The House voted 221-210 to claw back more than $70 billion — or nearly 90 percent — of new funding for the IRS, underscoring Republicans’ opposition to the agency expansion and a desire to keep tax enforcement issues in the public eye.
The legislation will certainly die in the Senate over staunch opposition from Democrats. But debate over the bill gives the GOP an opportunity to relitigate what the party views as one of the most unpopular provisions in Democrats’ Inflation Reduction Act, which provided $80 billion in new funding to the IRS over 10 years to bolster a wide range of agency functions, including customer service, taxpayer assistance and criminal investigations.
The White House blasted the House bill.
“With their first economic legislation of the new Congress, House Republicans are making clear that their top economic priority is to allow the rich and multi-billion dollar corporations to skip out on their taxes, while making life harder for ordinary, middle-class families that pay the taxes they owe,” the Office of Management and Budget said in a statement promising a veto by President Joe Biden in the unlikely event it shows up on his desk.
The statement also cited a study released Monday by the nonpartisan Congressional Budget Office that concluded the legislation would add $114.4 billion to the deficit by reducing tax collections.
The legislation, spearheaded by Rep. Adrian Smith (R-Neb.), would rescind $45.6 billion directed toward beefed-up tax enforcement and $25.3 billion for agency operations support, which encompasses administration activities, IT development and telecommunications.

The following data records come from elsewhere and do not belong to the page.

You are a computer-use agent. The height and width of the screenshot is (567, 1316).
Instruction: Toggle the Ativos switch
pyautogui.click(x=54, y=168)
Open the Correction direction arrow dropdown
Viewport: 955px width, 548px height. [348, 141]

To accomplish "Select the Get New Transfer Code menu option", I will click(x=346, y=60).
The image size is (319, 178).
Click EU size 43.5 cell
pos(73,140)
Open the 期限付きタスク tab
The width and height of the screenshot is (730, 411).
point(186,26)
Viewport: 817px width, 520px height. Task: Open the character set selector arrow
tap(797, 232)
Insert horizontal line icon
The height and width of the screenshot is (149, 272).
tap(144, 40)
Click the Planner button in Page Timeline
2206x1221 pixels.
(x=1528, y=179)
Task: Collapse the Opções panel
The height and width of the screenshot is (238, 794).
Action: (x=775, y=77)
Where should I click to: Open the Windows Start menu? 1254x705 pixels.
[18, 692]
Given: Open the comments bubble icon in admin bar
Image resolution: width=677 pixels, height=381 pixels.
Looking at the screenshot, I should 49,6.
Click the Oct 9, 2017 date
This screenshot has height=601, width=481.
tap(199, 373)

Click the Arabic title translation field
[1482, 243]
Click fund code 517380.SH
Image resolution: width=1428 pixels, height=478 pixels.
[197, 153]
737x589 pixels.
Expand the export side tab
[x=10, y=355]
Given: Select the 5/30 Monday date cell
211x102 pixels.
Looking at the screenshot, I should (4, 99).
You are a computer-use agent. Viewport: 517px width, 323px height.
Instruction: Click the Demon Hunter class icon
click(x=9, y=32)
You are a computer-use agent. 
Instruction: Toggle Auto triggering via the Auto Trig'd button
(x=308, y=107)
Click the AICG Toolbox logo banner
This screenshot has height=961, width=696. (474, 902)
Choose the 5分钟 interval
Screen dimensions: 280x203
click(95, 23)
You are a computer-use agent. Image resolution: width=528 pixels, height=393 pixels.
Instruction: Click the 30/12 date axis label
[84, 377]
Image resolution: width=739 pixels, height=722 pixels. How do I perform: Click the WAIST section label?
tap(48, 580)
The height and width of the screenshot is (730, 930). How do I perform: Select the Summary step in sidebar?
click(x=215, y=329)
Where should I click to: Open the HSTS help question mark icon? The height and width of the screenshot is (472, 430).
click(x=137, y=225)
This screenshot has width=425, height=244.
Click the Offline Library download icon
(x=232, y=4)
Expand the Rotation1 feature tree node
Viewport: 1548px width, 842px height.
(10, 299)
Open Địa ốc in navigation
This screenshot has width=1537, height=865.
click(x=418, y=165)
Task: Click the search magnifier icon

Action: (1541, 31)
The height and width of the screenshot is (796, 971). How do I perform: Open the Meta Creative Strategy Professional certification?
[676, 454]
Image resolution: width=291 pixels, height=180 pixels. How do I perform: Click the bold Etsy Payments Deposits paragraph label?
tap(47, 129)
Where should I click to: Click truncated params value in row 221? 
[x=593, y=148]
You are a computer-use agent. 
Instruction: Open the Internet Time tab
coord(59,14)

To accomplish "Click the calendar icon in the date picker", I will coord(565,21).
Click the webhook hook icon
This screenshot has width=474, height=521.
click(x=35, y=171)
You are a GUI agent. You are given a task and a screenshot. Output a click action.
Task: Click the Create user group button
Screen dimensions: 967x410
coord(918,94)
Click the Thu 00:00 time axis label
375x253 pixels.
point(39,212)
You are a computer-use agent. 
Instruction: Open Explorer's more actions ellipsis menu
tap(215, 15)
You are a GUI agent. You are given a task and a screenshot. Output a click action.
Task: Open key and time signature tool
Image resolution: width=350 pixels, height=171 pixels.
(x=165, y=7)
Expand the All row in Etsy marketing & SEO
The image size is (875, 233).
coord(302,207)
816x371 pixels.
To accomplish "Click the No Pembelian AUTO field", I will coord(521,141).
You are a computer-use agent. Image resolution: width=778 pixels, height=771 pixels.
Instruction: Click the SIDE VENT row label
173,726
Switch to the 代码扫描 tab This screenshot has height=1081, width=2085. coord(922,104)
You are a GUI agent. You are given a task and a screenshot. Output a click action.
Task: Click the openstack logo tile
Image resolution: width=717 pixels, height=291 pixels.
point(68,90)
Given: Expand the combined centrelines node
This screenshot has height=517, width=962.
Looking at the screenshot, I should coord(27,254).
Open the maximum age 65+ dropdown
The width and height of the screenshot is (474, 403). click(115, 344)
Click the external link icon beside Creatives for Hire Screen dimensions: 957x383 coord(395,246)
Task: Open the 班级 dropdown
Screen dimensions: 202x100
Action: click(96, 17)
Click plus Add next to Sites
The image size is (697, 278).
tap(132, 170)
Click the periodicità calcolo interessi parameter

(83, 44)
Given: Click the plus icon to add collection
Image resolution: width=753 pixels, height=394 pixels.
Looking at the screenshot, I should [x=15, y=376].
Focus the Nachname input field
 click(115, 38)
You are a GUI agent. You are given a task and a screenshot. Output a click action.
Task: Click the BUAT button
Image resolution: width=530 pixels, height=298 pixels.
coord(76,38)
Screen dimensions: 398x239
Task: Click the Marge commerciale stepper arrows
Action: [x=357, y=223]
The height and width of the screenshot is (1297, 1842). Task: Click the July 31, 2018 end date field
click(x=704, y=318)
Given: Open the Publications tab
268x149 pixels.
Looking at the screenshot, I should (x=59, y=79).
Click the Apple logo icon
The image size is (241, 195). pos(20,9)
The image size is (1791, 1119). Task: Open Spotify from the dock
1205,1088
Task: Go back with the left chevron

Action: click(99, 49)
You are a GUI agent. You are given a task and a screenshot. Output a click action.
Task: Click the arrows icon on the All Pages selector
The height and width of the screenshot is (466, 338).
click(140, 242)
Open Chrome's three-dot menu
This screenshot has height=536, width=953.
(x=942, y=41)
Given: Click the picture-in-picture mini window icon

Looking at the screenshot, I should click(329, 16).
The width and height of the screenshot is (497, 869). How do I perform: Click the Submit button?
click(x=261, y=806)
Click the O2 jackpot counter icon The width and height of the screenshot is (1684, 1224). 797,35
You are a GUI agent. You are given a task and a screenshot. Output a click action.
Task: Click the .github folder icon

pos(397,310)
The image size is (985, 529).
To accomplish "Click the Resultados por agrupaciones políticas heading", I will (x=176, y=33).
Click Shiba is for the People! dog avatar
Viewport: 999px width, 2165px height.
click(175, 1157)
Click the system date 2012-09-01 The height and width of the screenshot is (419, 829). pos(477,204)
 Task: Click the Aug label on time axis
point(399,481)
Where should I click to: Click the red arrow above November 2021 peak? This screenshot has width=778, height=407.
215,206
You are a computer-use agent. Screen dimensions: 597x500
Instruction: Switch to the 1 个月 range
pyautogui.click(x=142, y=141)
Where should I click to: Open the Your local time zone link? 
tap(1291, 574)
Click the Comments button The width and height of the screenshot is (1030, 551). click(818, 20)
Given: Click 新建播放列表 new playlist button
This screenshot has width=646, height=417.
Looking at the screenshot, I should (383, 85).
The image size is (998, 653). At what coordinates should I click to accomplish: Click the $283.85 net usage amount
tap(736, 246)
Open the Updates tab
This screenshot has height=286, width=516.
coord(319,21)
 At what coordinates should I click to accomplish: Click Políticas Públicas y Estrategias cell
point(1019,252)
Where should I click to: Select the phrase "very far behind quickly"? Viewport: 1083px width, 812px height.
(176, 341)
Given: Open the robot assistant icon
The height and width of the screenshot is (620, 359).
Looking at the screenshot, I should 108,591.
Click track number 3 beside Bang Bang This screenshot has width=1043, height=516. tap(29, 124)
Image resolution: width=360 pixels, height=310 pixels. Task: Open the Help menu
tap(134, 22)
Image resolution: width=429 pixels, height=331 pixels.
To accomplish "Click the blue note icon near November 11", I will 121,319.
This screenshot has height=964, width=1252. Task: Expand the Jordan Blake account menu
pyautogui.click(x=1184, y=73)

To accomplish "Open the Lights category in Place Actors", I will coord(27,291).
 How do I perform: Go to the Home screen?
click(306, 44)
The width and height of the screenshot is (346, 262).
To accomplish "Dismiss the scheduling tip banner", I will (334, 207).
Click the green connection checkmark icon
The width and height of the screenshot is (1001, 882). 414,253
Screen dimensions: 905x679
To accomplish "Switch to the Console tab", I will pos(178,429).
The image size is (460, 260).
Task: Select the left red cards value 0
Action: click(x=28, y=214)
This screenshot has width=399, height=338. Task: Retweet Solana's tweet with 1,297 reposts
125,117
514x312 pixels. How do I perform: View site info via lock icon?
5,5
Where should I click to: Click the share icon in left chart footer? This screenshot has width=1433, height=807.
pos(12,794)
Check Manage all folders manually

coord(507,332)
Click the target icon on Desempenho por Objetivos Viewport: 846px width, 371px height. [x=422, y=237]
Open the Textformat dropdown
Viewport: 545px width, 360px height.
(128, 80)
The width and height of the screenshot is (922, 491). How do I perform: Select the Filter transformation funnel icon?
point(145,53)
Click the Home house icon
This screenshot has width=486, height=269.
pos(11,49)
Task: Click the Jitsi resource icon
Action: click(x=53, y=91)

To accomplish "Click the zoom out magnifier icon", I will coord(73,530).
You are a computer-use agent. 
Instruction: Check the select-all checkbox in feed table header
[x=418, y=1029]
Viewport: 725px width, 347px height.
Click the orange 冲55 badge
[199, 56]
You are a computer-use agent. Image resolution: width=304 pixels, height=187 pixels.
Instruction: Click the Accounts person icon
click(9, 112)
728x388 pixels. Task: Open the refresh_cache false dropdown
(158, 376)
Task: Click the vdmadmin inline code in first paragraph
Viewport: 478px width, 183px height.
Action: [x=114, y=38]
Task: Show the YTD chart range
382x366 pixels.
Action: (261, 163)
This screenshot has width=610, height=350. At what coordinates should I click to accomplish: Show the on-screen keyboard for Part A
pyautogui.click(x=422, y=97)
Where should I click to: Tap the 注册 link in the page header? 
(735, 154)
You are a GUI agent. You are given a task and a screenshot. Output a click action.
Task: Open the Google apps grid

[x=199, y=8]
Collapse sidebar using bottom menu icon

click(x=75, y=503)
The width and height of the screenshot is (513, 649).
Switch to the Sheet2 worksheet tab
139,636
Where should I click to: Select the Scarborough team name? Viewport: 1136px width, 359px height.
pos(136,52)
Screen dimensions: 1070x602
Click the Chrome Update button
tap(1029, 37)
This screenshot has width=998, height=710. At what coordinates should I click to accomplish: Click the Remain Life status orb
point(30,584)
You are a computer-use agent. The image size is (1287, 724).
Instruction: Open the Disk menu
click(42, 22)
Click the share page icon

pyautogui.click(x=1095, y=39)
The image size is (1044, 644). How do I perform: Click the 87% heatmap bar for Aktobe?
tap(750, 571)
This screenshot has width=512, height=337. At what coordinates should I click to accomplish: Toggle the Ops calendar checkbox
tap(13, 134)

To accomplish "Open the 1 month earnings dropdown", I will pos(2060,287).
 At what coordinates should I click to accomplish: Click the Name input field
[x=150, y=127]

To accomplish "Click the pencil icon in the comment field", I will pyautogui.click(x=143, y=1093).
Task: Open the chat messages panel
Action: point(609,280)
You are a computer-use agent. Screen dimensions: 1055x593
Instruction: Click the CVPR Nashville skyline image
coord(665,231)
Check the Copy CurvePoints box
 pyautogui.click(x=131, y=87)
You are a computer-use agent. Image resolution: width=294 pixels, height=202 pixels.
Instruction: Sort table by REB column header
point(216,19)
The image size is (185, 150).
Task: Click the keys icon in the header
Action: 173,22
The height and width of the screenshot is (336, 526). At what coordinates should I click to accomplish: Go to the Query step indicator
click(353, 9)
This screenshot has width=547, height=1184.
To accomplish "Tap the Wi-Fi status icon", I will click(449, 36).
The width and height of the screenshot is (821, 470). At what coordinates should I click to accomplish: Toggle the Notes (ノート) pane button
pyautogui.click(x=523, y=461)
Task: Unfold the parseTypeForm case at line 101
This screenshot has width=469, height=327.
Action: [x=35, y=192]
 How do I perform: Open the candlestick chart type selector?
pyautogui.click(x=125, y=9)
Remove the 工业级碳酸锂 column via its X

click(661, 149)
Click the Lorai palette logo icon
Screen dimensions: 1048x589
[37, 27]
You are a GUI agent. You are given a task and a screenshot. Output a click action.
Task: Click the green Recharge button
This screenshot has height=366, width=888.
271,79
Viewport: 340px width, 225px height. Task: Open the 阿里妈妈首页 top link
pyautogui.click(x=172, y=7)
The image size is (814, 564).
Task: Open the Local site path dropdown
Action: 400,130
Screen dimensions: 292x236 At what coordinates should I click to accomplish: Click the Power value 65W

“The last thing [Americans] need is more IRS agents knocking on doors to conduct audits, yet this IRS funding is part of the broad Biden administration strategy to tax, audit exponentially more Americans,” Smith said in his speech introducing the the bill.
Smith said Treasury Secretary Janet Yellen’s instructions to the IRS would result in nine out of every ten new audits targeting families earning less than $400,000. Biden has promised the new windfall would not impact taxpayers making less than that threshold and that the new money is for increasing compliance on wealthy tax cheats.
The floor time also provided an opportunity for prospects for new GOP Ways and Means seats, such as Reps. Beth Van Duyne of Texas, Blake Moore of Utah and Claudia Tenney of New York, to flex their tax policy-speaking muscles.
Former Ways and Means Chair Richard Neal (D-Mass.) fired back that the funding would go to much-needed improvements to the agency’s computer systems. “Or should we have an IRS that operates the way Southwest Airlines did last week, to the dismay of the American family,” Neal quipped.
“This is theater tonight,” Neal said.
The bill would also remove money the IRS was directed to use to research the development of a free, agency-run tax return e-filing system, as well as $50 million provided to the Treasury Department to implement Democrats’ climate and health bill, among others.
It leaves untouched $3.2 billion for the improvement of taxpayer services and $4.8 billion for technology development aimed at improving customer service phone lines. Long call-wait times and poor communication between the agency and taxpayers has been a common grievance shared on both sides of the aisle.